Israele sottrae il 95% dell’acqua alla Palestina.

Un rapporto internazionale ha rivelato che una delle pratiche di aggressione perpetrata dall’occupazione israeliana contro il popolo palestinese è “la guerra della sete”.

E’ un altro, crudele, modo per combattere contro la popolazione palestinese, dopo che con i cannoni e i carrarmati non sono riusciti a piegarne la volontà.

Il rapporto, pubblicato dal quotidiano Falastin, “Palestina”, ha evidenziato come l’occupazione israeliana tenti con tutti i mezzi di stringere un assedio economico, quotidiano, ai palestinesi.

Il rapporto sottolinea che Israele tratta l’acqua, “fonte di vita”, come una questione strategica, tentando di controllare tutte le sorgenti idriche della zona.
Il rapporto riferisce che i numeri confermano che “l’occupazione controlla il “95%” dell’acqua palestinese in Cisgiordania e Striscia di Gaza, e sta pianificando di privare del tutto la popolazione palestinese.

150 cittadine in Cisgiordania soffrono per la mancanza d’acqua, e fino ad oggi non sono legate ad una rete idrica.

Il giornalista Jadon Levi, esperto in diritti umani al giornale ebraico Haaretz, ha accusato il governo di occupazione di operare per impedire l’approvvigionamento dell’acqua nelle cittadine palestinesi.

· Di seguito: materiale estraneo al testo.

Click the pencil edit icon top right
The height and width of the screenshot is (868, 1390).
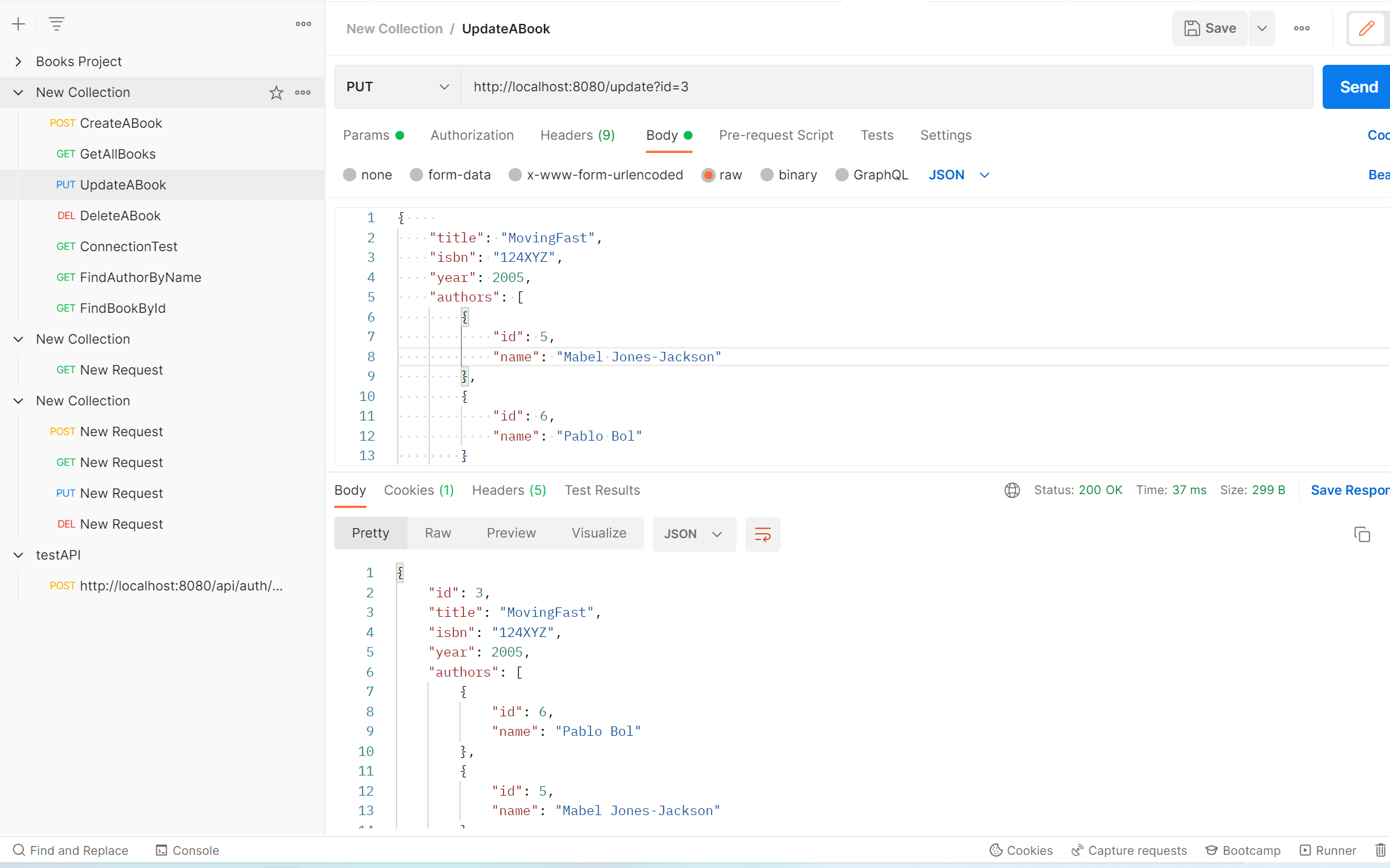click(1366, 28)
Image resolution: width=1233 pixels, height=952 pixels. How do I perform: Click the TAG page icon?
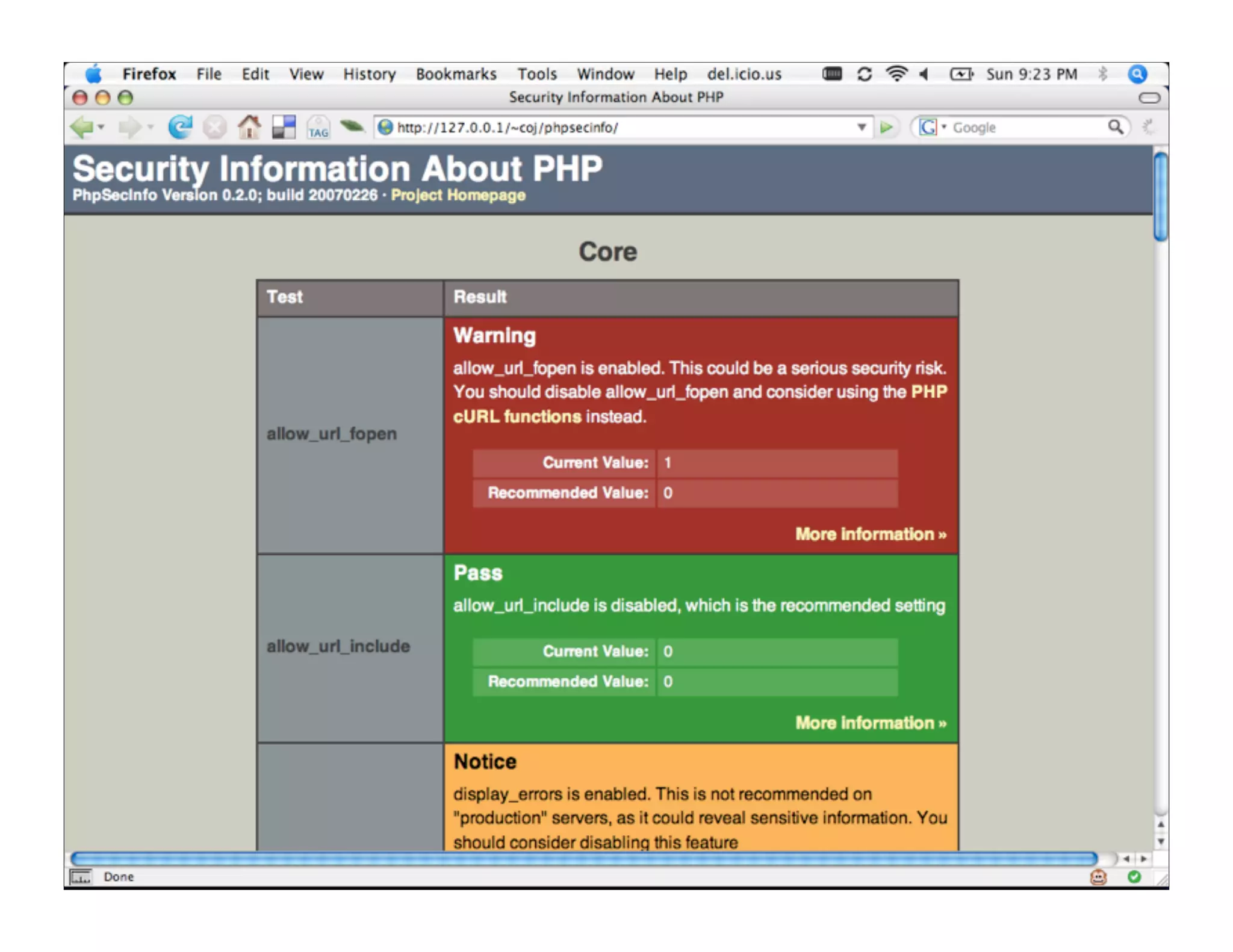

In un’inchiesta giornalistica ha scritto: “Mentre l’Organizzazione internazionale per la Sanità parla di un fabbisogno giornaliero minimo di 100 litri di acqua a persona, gli israeliani ne consumano in media 348 litri al giorno. Il governo di occupazione concede a ogni palestinese al massimo 70 litri d’acqua al giorno”.
Levi ha criticato il governo israeliano di non aver rispettato gli accordi speciali siglati con l’Autorità Nazionale palestinese che riguardano la distribuzione dell’acqua: “Ancora 150 cittadine in Cisgiordania soffrono per la mancanza d’acqua e fino ad oggi non sono collegate ad una rete idrica”.

Il rapporto porta come esempio la cittadina di Aqraba (una su undici limitrofe), che soffrono la sete per volontà israeliana: non hanno una rete idrica, i cittadini, i contadini e gli allevatori di bestiame comprano acqua da autobotti, a caro prezzo (anche 50 dollari ad autobotte).

Un contadino, Abu Hasan al-Aqrabawi, ha raccontato: “L’acqua piovana raccolta è finita da tempo, i pozzi sono vuoti. Questo fatto rappresenta un problema difficile da risolvere per i villaggi e le città. Gli animali soffrono la sete e ciò causa la diminuzione della produzione di latte e della riproduzione, e aggrava il disastro economico per tutta la zona e per la Cisgiordania”.

Il rapporto denuncia anche il caso della cittadina di Burqin, nella provincia di Salfeet, i cui abitanti sono costretti a comprare l’acqua dalle colonie che a loro volta la rubano dalla Cisgiordania.
Il rapporto ha riferito che le cittadine di Kufr ad-Dik e Burqin soffrono ogni anno per la siccità. La media di consumo giornaliero per ogni cittadino non supera i 18 litri al giorno, ed è la più bassa media in tutta la Palestina. Il consumo medio dei coloni, nella provincia di Salfeet, raggiunge 400 litri al giorno pro-capite.

Statistiche
Il rapporto ha evidenziato la grande differenza di utilizzo dell’acqua tra palestinesi e occupazione: “I numeri indicano che l’israeliano consuma in media fino a 274 litri al giorno, mentre il palestinese non supera il 65 litri”.
Inoltre, l’acqua contiene molto cloro e ossido, elementi che rappresentano un pericolo per la salute. L’alto livello è causato dal controllo da parte di Israele del bacino del giordano e sotterraneo delle acque.

Il rapporto ha chiarito che le aziende israeliane che gestiscono le risorse idriche attuano una politica di divisione e separazione: d’estate diminuiscono, anziché aumentare, la quantità d’acqua destinata ai palestinesi per coprire la richiesta delle colonie.

Negli insediamenti si vedono i coloni che annaffiano i prati verdi, con l’acqua che fuoriesce nella strada. Tuttavia, dall’altra parte, nella zona palestinese, la gente innervosita cerca l’acqua, ha sete.